So, you’ve decided to post and dropped it up there, right? That’s it, it’s all you are going to do.
You fire it off from your profile on LinkedIn, then it hits filter one, which is the decision?
Is it spam, low quality to be released, you want it to be posted and accepted, there’s nothing in it content wise that could trigger anything like an alert or something to say, send this off for review.
Then that moves it straight into second area where it’s sort of user flagging.
Now, at this point, you see your post in front of you on your feed, it’s there.
The algorithm bots are working on it already and looking at it to assess how the audience is going to engage the content. What is likely to happen when it’s out there going through your network.
Then it’s monitoring, the emoticon use, is it being shared? Always a good sign and it’ll then move forward.
If it is into Step three, the assessment process, if not, it’ll start to put it on the back burner, or eventually in the lucky to be found bucket as I call it.
Now, if people mark it as spam, or hide it from their feed, LinkedIn is going to penalise your content.
This is why whenever you post, you need to do a bit more than just an advert for your services. There’s already too much rubbish on LinkedIn.
So many of us have seen posts and just thought oh no, not again.

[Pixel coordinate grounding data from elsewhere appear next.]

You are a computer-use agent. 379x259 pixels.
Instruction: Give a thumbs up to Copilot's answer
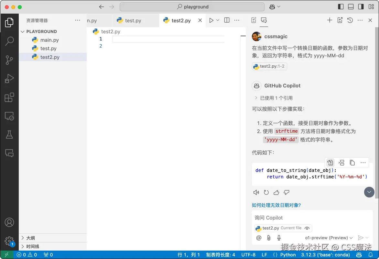pyautogui.click(x=276, y=192)
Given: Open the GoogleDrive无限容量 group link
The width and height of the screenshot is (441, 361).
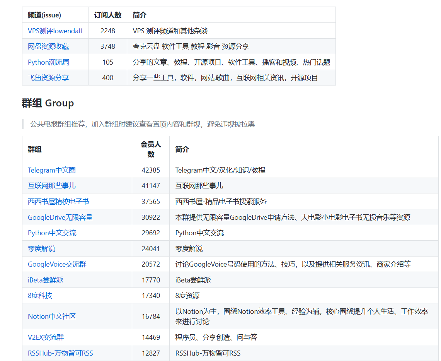Looking at the screenshot, I should click(x=60, y=217).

A lot of users don’t use it but I actively do, which is report this post and hide this post.
They are two different options, they do enable me to sort out because of the number of connections I’ve got, what posts I see in my feed and which ones I don’t.

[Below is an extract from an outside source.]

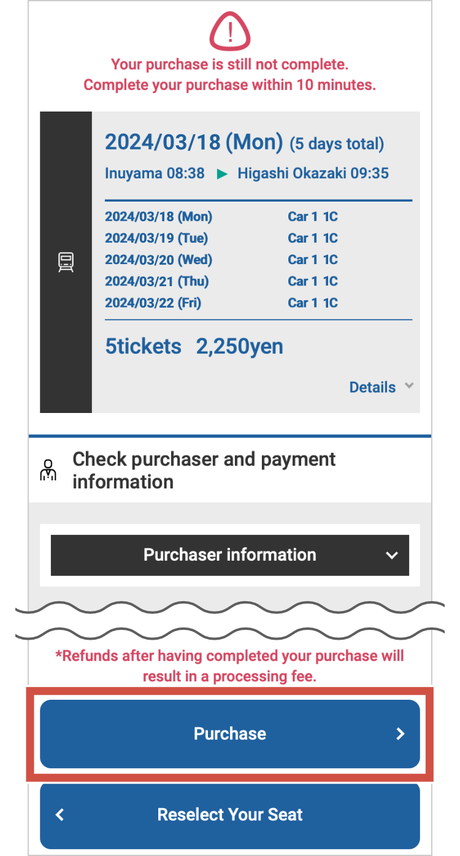The image size is (460, 856).
Task: Expand the Purchaser information chevron
Action: tap(392, 555)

I don’t do that based on just one post I do it based on possibly three or five, if I can remember. People who hide the posts are doing it, because you’re posting too much to them, the content is irrelevant.

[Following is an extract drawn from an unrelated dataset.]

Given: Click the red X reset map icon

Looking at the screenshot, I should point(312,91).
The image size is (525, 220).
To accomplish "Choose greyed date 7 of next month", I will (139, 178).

Those that report it as spam or report it are objecting to it, because whatever you’re posting is definitely not what they’re in agreement with.
Now, if your posts are reported or hidden by users repeatedly and quickly, expect to see a low view count, even if you’ve got a low network of connections, because that will alert you to whatever you made a mistake. Essentially, it’s all being filtered out by the LinkedIn with user activity flagging filter.
It then moves into what is called the step three, which is the universal content filtering, where the AI is really making decisions on your post and whether or not it should appear in the feed of others.
The AI is really looking out now for spam. It’s also making decisions on should we show this to second or third level contacts.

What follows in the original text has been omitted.